Get Ready for Higher Mortgage Rates

Originally published by Barron’s | January 14, 2021

Mortgage rates typically rise and fall alongside the 10-year Treasury yield since both are influenced by investor activity in the bond market.

Mortgage rates increased this week from their historic low. Home buyers and owners looking to refinance shouldn’t expect them to go back down.

Bond yields, which have been increasing steadily since mid-August on hopes for further stimulus and optimism that the economy will rebound once a vaccine is distributed, rose swiftly in the new year, with the benchmark 10-year Treasury yield climbing 22 basis points (one-hundredth of a percentage point) to close as high as 1.15% this week.

That could be an indicator that ultralow mortgage rates—which generally move with the 10-year Treasury yield—have reached their bottom. Mortgage rates ticked up this week to 2.79% from 2.65% the week prior, Freddie Mac reported Thursday. “As Treasury yields have risen, it is putting pressure on mortgage rates to move up,” Sam Khater, Freddie Mac’s chief economist, said.

“The absolute low in mortgage rates is likely to be over. Expect a slight upward nudge to mortgage rates in the upcoming months.”

—Lawrence Yun, chief economist at the National Association of Realtors

Mortgage rates typically rise and fall alongside the 10-year Treasury yield since both are influenced by investor activity in the bond market.
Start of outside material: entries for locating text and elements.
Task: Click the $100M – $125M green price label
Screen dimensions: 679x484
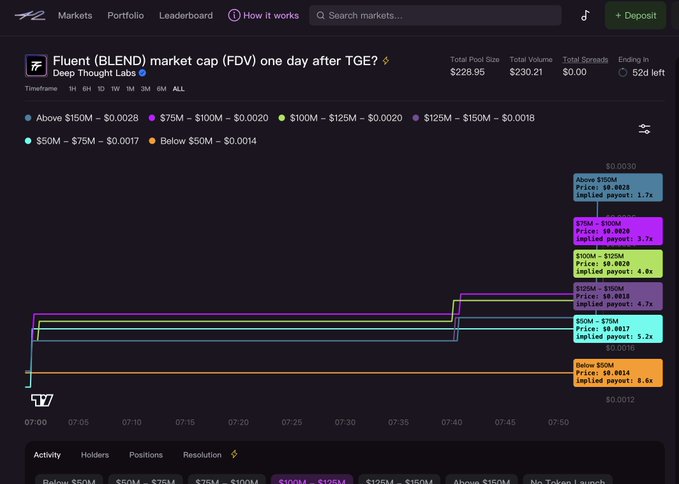Action: click(618, 264)
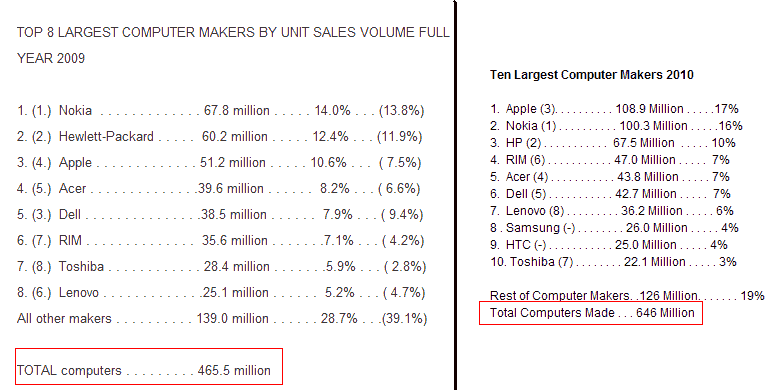Click boxed Total Computers Made 646 Million
Image resolution: width=780 pixels, height=390 pixels.
pos(591,313)
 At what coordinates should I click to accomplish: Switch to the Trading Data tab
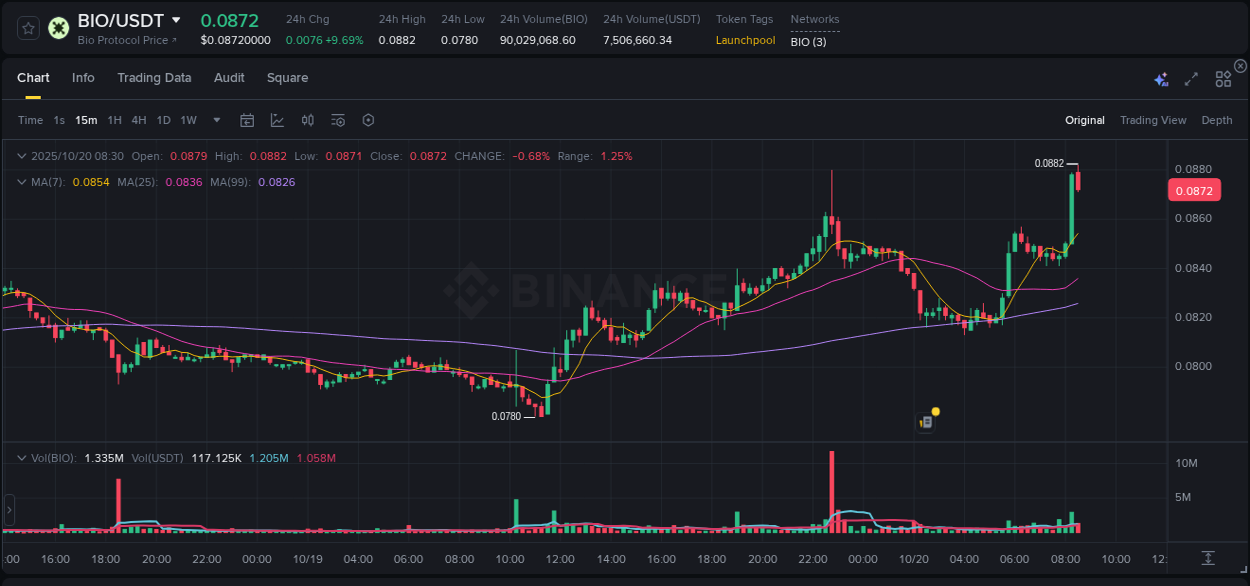154,77
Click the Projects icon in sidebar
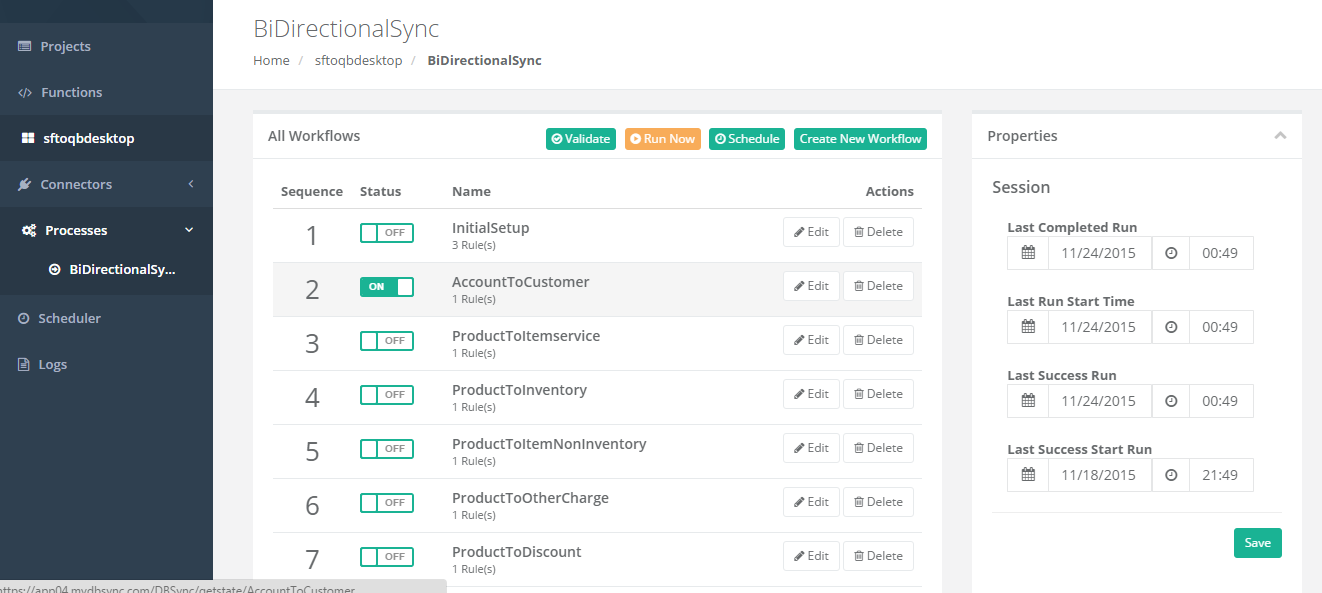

Both mortgage rates and Treasury yields fell to new lows or near all-time lows during the pandemic, with the 30-year fixed mortgage rate averaging about 2.83% in the past six months, according to Freddie Mac data, and the 10-year Treasury yield averaging 0.78%, according to data from the Board of Governors of the Federal Reserve System.

Though both fell during the pandemic, the spread between 10-year Treasury yields and 30-year fixed mortgage rates widened beyond its usual range as a booming refinance market overwhelmed lenders, causing mortgage rates to fall less than yields. As a result, mortgage rates continued to fall even after yields began to rise in August.

Should Treasury yields continue to rise, mortgage rates will probably be done hitting historic lows.